Melissa - That's how I feel, so lucky to be in love. Thank you for clarity from your perspective on the MFA deluge. Each of the debut poets featured in the magazine had an advanced degree, or two. It did feel like a cheapening of every part of it. What if brilliance is diluted by the system? I thought very much of those young writers and their dreams, the cost of their educations, results promised or at least implied. I have the luxury of looking at everything I can put my hands on, absorbing all I can hold. Inventing, if that is indicated, a form that fits the words that are mine. Giddy, that's what I am.

Marylinn Kelly said...

Robert - I still have a weekly commercial assignment and because it leaves me a lot of freedom in what I write, it is not different from what I post on my blog. But I have written with sale as the main purpose and while I think the work would have been the same regardless, it certainly brings a tension, maybe a touch of desperation - what if this doesn't go? What I have come to practice is doing my best, then letting it go. Will you let me know when you reach your conclusion?

Marylinn Kelly said...

Rachel - That is how I see all of this, once I regained my equilibrium. We must write what we are driven/called to write. If it finds an audience, how fine. I think what matters is that we love what we do, we love (or something very close to it) each little pointy-headed line we produce. Not because it is masterful or dazzling but because it is true. I dream of the words dancing together without a misstep so I can enjoy their beauty. xo

Marylinn Kelly said...

Rebecca - Of course one would say yes to such an invitation. A former student as an editor, someone who clearly respects you and your work, is second only to being a publishing heiress. And your reading will make them look good. You know we will be here, virtual cheer-leading outfits pulled from mothballs.

I think B&N will still be there and if not, another venue will be found.

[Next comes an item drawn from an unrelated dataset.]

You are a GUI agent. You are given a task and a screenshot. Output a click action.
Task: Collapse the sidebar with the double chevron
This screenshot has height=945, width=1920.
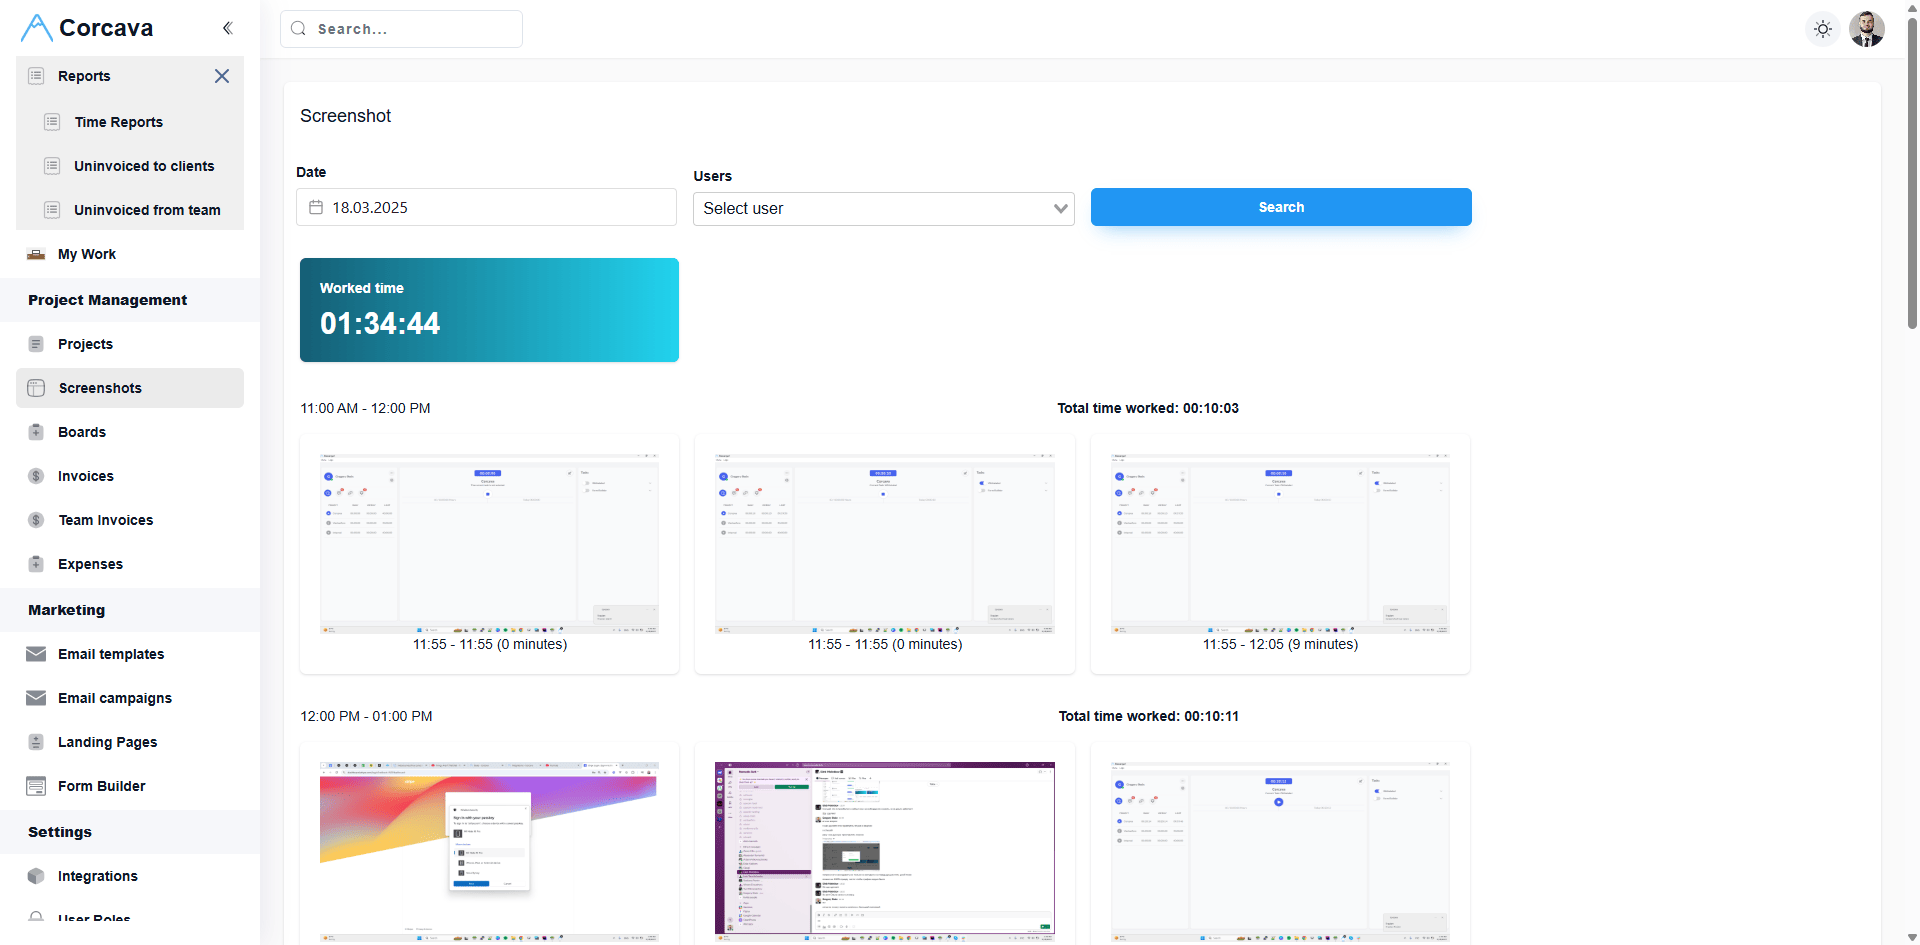(227, 28)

I hope you attract a vast, enthusiastic and not too mild audience. An anthology with Caroline Kennedy's name on it - gold, I tell you, gold.

Jesus still hangs out by my front gate, smoking too much and pretending not to look at my window. He mutters about "moving on" but hasn't left yet. He's probably sitting in a tree behind your house, trying to act blase, like what do you mean, what am I doing in your tree? Now the men, they're a different story. I had the feeling poetry would be a keeper. xo

Claire Beynon said...

Once again, you prize open a kernel we're all familiar with and an elixir of wonder and truth pours forth - outwards and onwards it flows. . . plenty for everyone.

Thank you, Marylinn. xo

T. said...

If the act of writing poetry required monetary compensation, there'd be little poetry on this planet.

When my visual-artist friends complain that they're not raking in enough cash from their artistic output, I always suggest poetry to them as an alternative.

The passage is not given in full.